ACTIVITY
Exactly the lines from the line that has "Where should I click to: Switch" through the final line below are to be retyped, and the pictures are not.

** LISTED ENTRIES follows **

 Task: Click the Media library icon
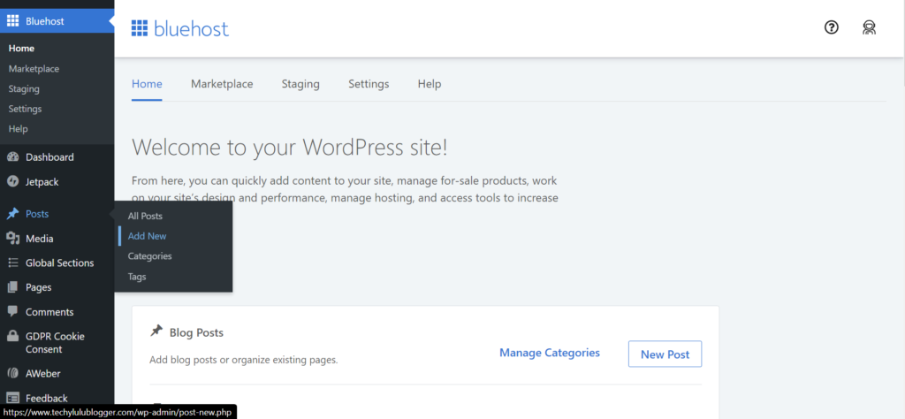13,239
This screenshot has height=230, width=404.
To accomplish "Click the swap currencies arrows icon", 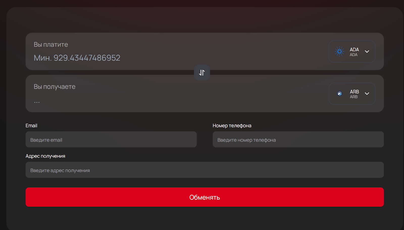I will (x=202, y=73).
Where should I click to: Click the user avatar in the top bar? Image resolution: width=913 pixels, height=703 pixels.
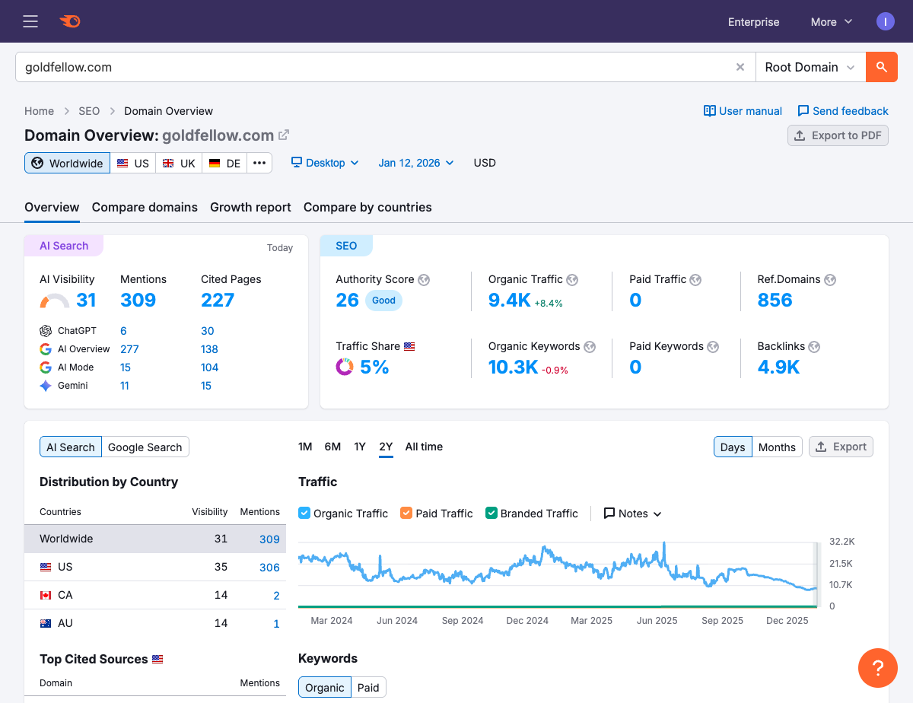(x=886, y=21)
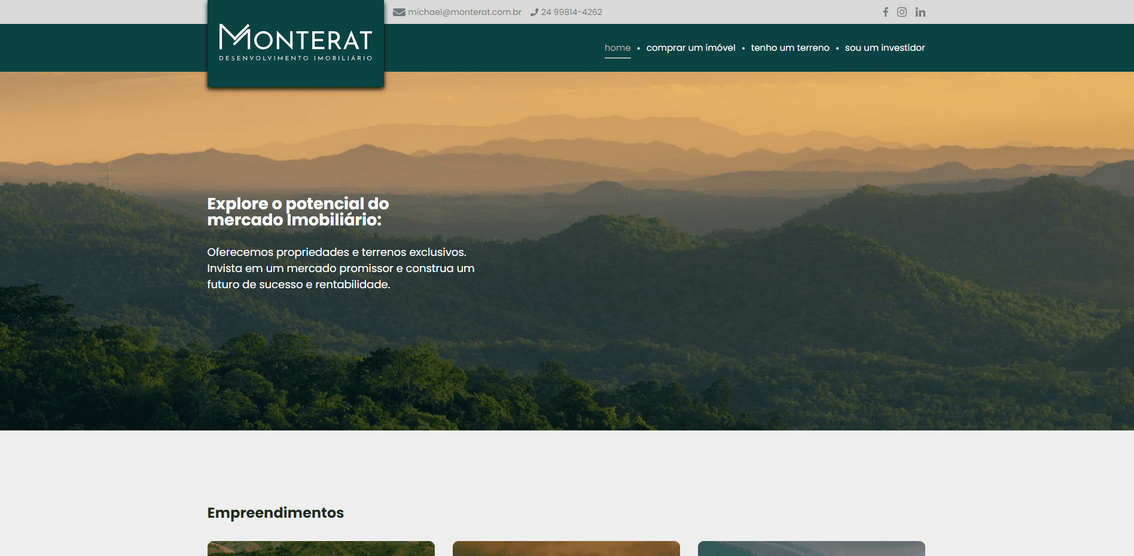The height and width of the screenshot is (556, 1134).
Task: Click the Empreendimentos section heading
Action: (x=275, y=513)
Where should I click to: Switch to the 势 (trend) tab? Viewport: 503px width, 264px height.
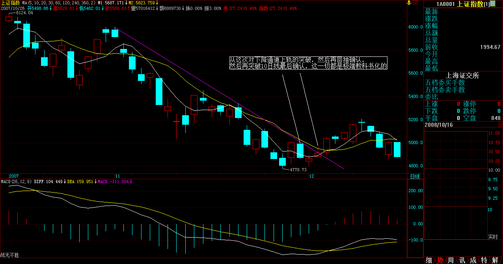click(439, 260)
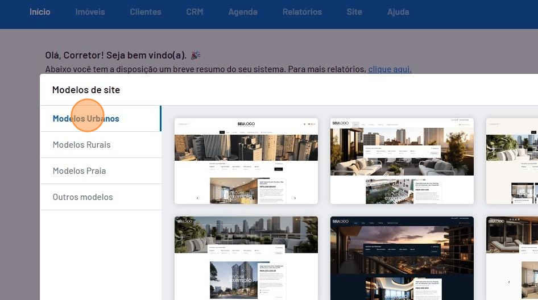Go to the Clientes section
The height and width of the screenshot is (300, 538).
(x=145, y=12)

** End of LISTED ENTRIES **

RESPONSE BOX
Where should I click to: Switch to the 势 (trend) tab? Viewport: 503px width, 264px height.
click(439, 260)
Go to the Clientes section
The height and width of the screenshot is (300, 538).
(x=145, y=12)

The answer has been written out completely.